Tuesday, 29 November 2011

Climate change over geological time

We currently live in an icehouse where large continental ice sheets exist at both poles. The onset of this icehouse started in Antarctica 34 ma and in the Arctic 2ma. At least 3 times during earths history, the planet has been in a 'deep freeze', when ice sheets extended from the poles to the tropics.


Icehouse events are characterised by lower temperatures, ice caps and glaciers. The ice sheets from the last period of glaciation are still present. The huge increase in ice coverage then increases the drop in in global temperatures by reflecting more of the suns radiation back into space.

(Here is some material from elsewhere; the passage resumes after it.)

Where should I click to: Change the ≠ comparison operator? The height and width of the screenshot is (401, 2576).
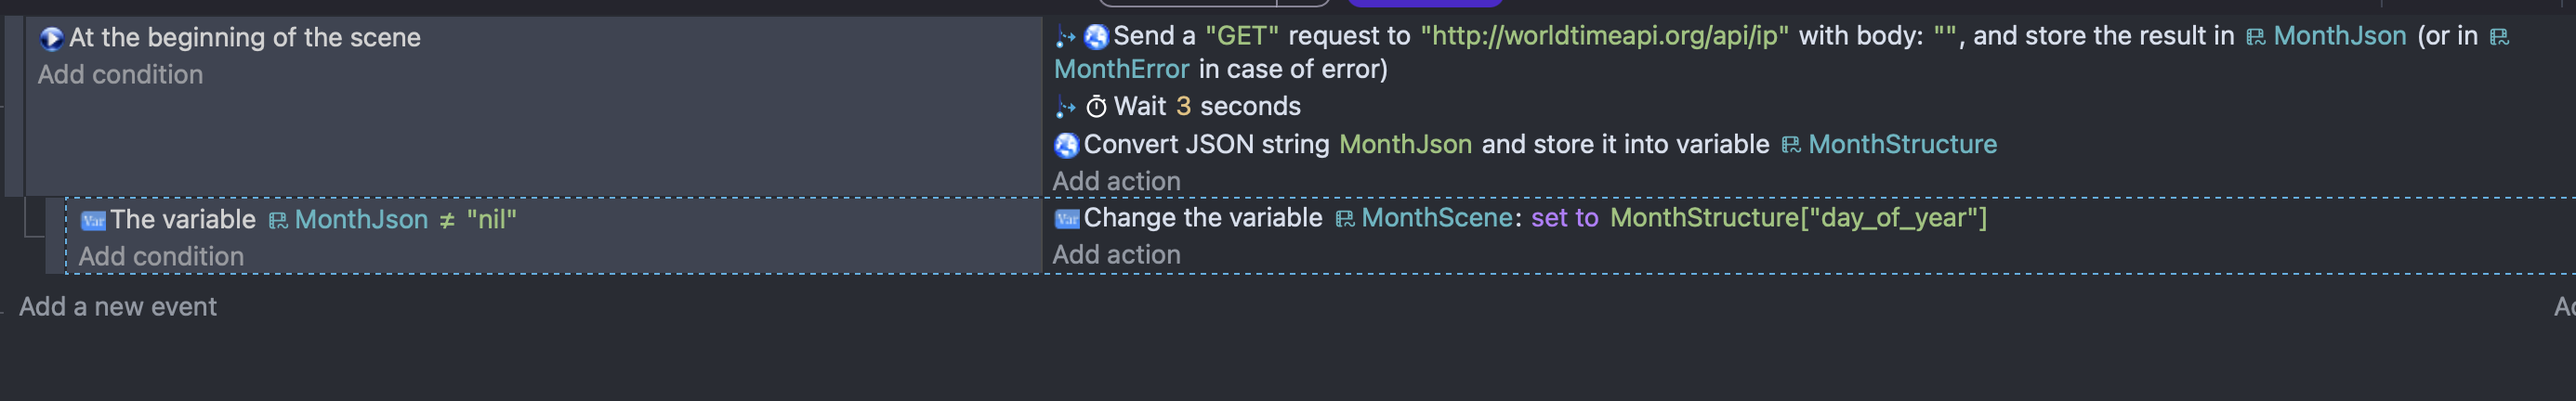tap(447, 220)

Greenhouse events are characterised by a lack of ice coverage and an overall increase in global temperatures. They can be caused by an increase in the amount of solar radiation reaching the Earth or a change in the concentration of gases in the atmosphere.

Extinction events

The extinction of species can be influenced by climate change. Most organisms thrive in a relatively limited range of conditions, and if the conditions in an area change then the species living there will alter. If the changes happen on a global scale then whole species or groups could be wiped out. An example of this is the mass extinction at the Permian-Triassic  boundary where 96% of marine life extinct and 70% of terrestrial life became extinct. This followed a major glaciation that affected Antarctica, Africa and South America when they all joined as Gondwanaland. It was similar to the current icehouse, with continental ice sheets in the southern hemisphere and low atmospheric carbon dioxide concentrations.